Technical Edge: Utilizing 3D Gaussian Splatting (3DGS) and the Spark 2.0 rendering engine, World Labs enables AI to "visualize" and interact with high-precision 3D scenes in real-time on any device, generating worlds that follow the laws of physics rather than just pixels.
02 Figure AI: The Real-Time Brain for "Physical Bodies"
If World Labs is building the "Matrix," Figure AI is crafting the "Agents" that inhabit it.
Vertical Integration: In early 2025, Figure AI shifted away from OpenAI’s cloud-based models to develop its own on-device brain. This was driven by the need for low-latency processing and tactile sensing that generic models cannot provide.
The Helix 02 System: This unified neural network merges perception, planning, and control. It processes visual and tactile feedback simultaneously, allowing robots to perform complex, fluid tasks—like tidying a room while walking—without disjointed logic shifts.
03 Deep Comparison: "World" vs. "Individual" Logic
The fundamental difference lies in their focus: World Labs asks "how is the world composed?" while Figure AI asks "how do I act within it?"

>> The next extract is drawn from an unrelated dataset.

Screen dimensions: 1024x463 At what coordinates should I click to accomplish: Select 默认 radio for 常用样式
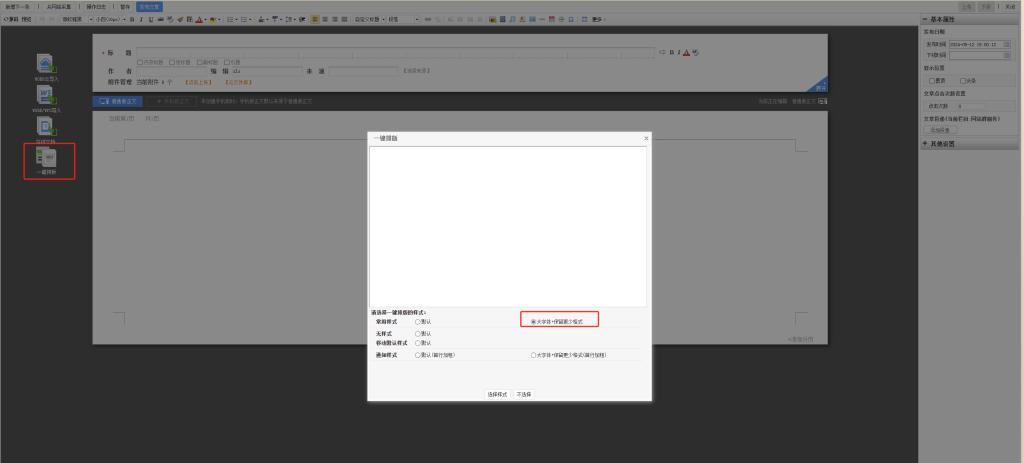pos(418,322)
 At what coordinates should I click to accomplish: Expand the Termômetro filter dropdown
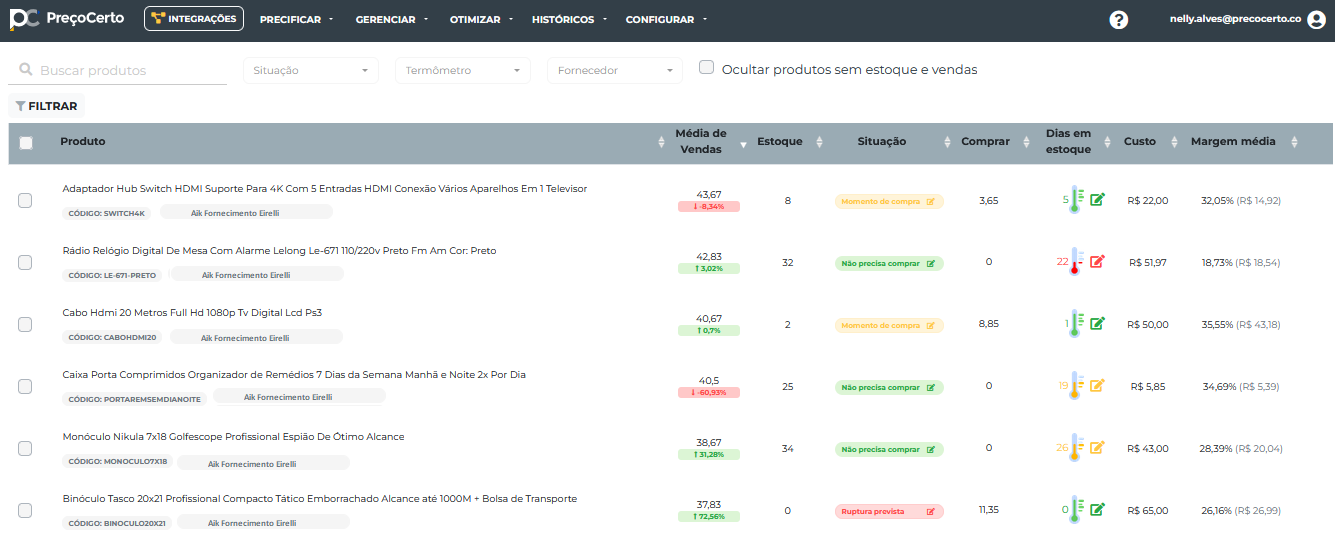pos(462,71)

Data Essence: World Labs relies on geometric data and physical parameters to replicate reality; Figure AI relies on "Trajectory Data" to master motor sequences and force application.
Relationship with LLMs: World Labs uses LLMs as an interface to generate 3D worlds via text; Figure AI "embodies" the LLM, teaching it to understand torque and centers of gravity.
Predictive Nature: World Labs predicts future scene states (e.g., where a ball will land); Figure AI predicts the next action (e.g., where to place a hand to catch it).
04 Strategic Outlook: The Convergence of Pathways
The ultimate evolution of Embodied AI will likely be the merger of these two paths: Real-to-Sim-to-Real.
Perception (Real -> Sim): A robot enters a room; its "Spatial Brain" (World Labs) creates a high-fidelity 3DGS map from minimal visual samples.
Training (Sim -> Sim): The robot performs thousands of virtual reinforcement learning cycles within that simulated environment.
Execution (Sim -> Real): The optimized action model is deployed back to the physical "Body" (Figure AI) to complete the task.
Conclusion: A Modern Cambrian Explosion
Human intelligence evolved through physical interaction with the 3D world. World Labs is giving AI "eyes" to perceive depth, while Figure AI is providing the "limbs" to build muscle memory. The leap from "textual artisans" to "masters of the world" represents the most significant AI story of the next decade—the successful encoding of physical laws into digital weights and measures.